## TASK GOAL
The entries that follow should be repeated exactly, with no pictures kept.

<<<<

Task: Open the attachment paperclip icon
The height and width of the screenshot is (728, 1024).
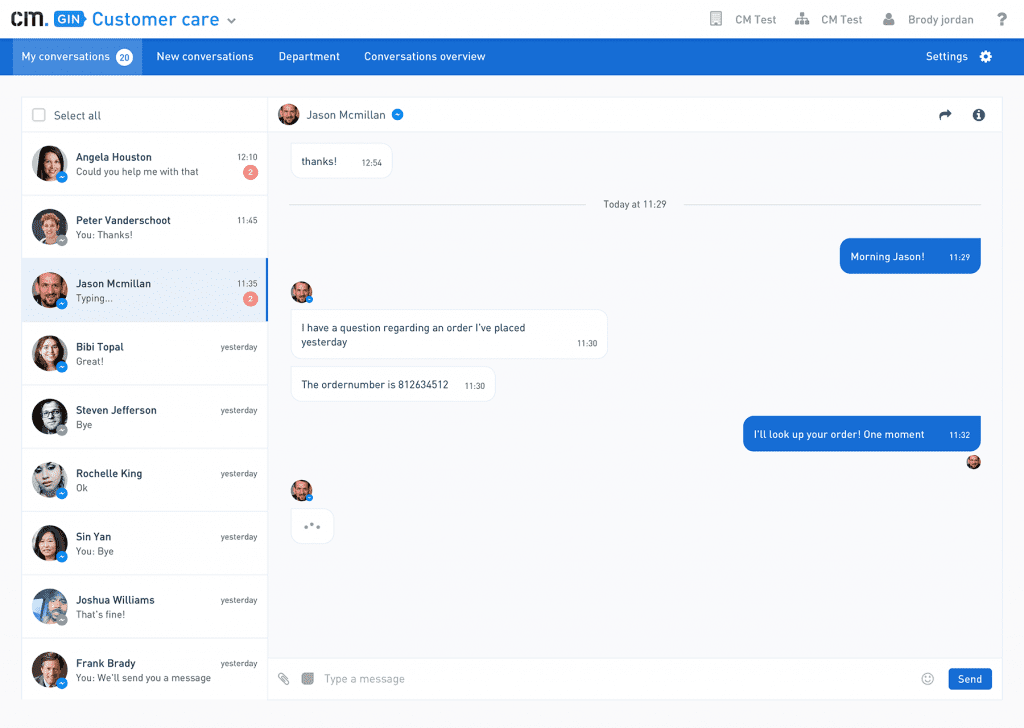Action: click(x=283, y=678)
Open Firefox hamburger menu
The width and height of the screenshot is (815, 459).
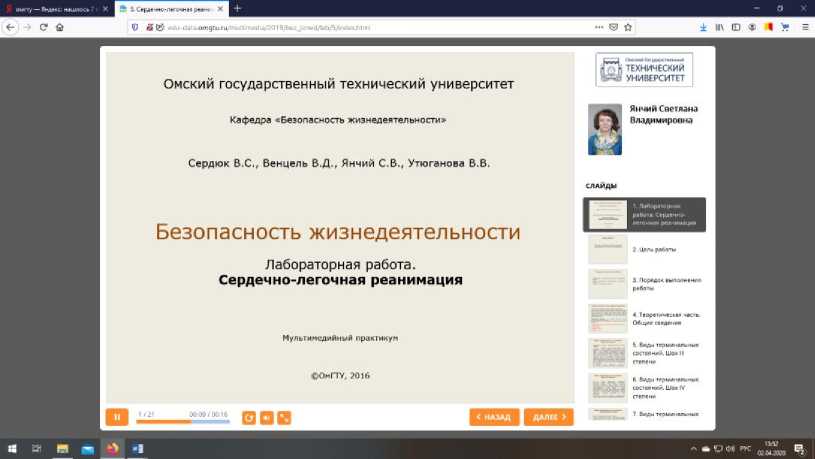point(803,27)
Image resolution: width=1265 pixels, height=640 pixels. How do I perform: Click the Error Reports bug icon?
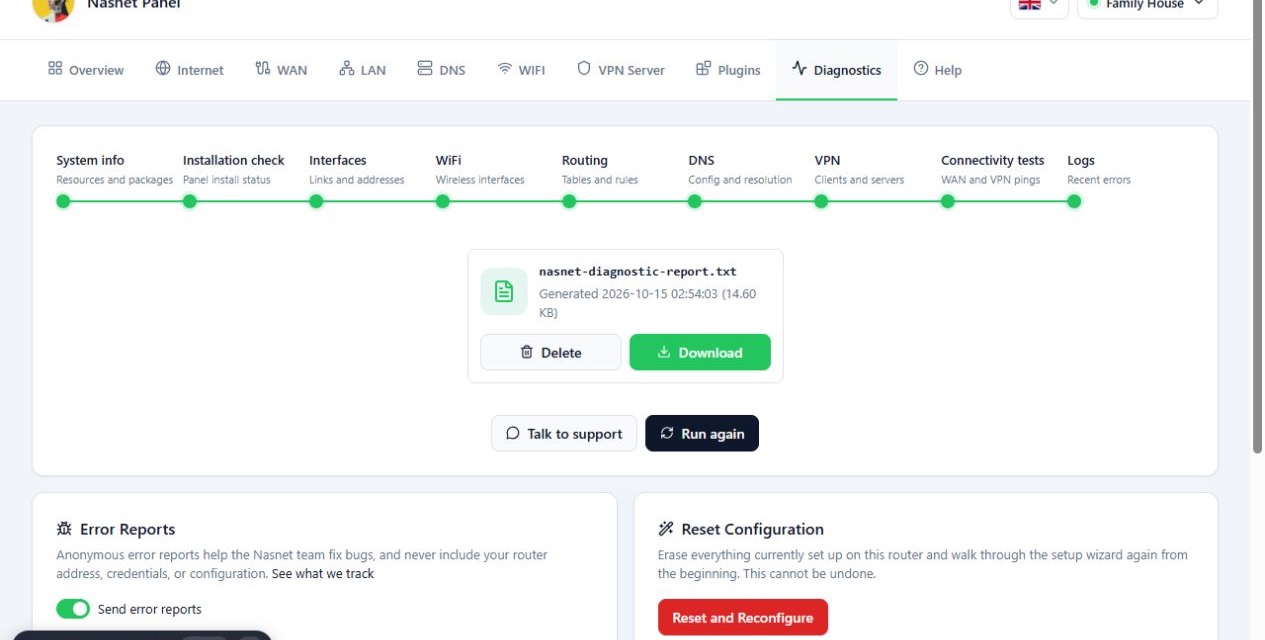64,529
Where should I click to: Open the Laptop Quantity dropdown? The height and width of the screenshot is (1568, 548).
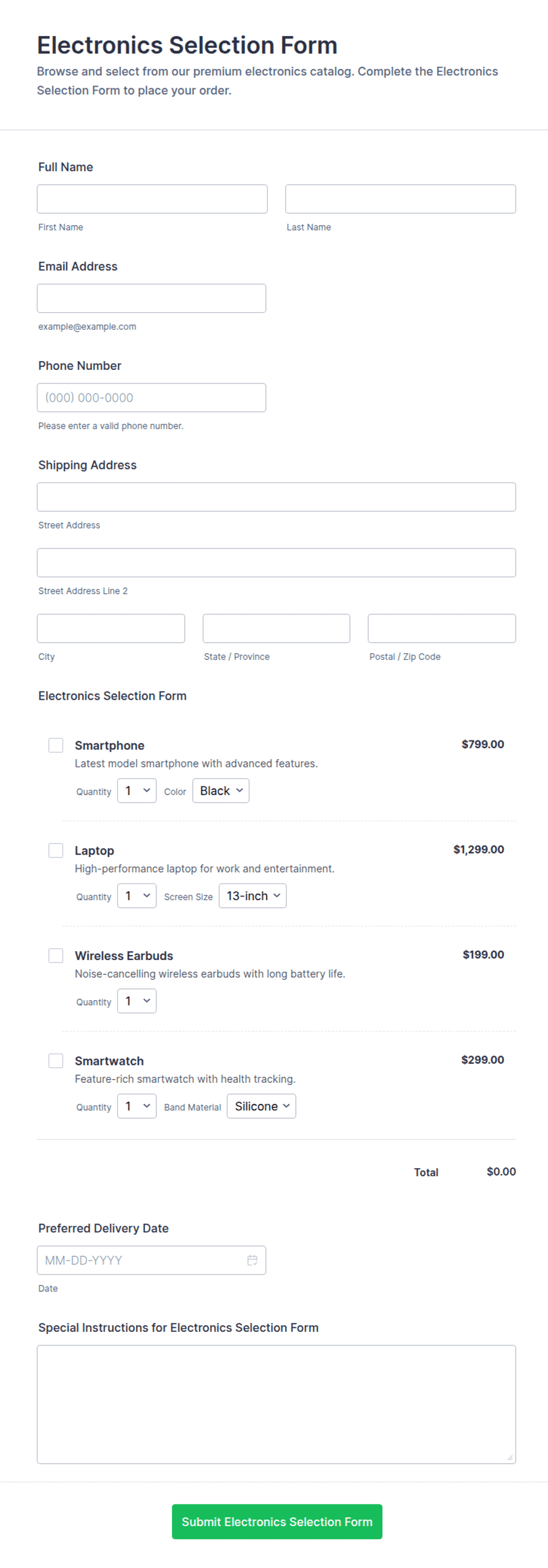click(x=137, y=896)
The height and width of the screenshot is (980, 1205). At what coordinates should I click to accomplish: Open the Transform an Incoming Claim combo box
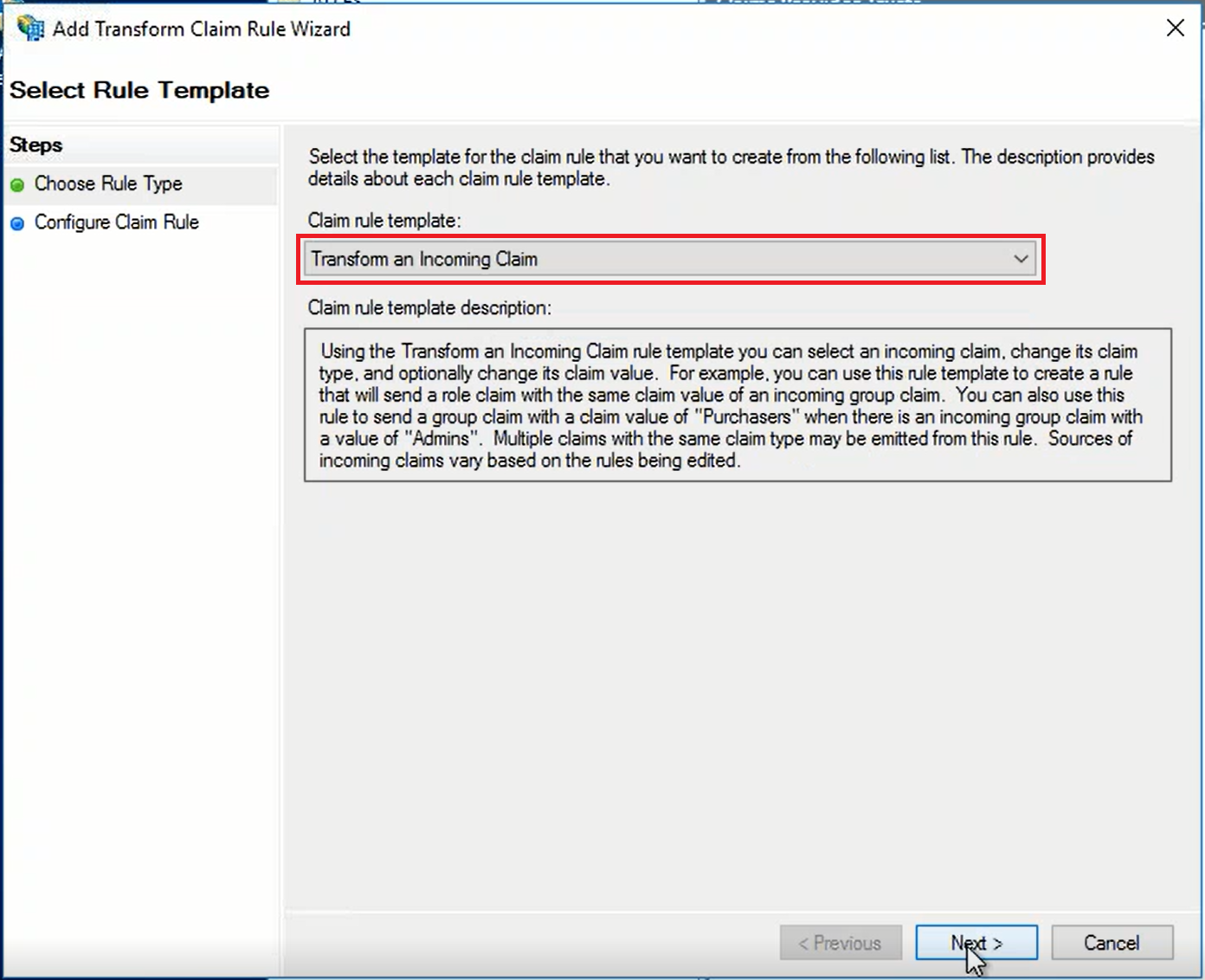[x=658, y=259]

>>>>

## SOLUTION TO THIS EXERCISE
Task: Open the attachment paperclip icon
The height and width of the screenshot is (728, 1024).
Action: click(x=283, y=678)
Open Firefox hamburger menu
The width and height of the screenshot is (815, 459).
point(803,27)
Image resolution: width=1265 pixels, height=640 pixels. How do I perform: Click the Error Reports bug icon?
64,529
Where should I click to: Open the Laptop Quantity dropdown? The height and width of the screenshot is (1568, 548).
click(x=137, y=896)
The height and width of the screenshot is (980, 1205). At what coordinates should I click to accomplish: Open the Transform an Incoming Claim combo box
[x=658, y=259]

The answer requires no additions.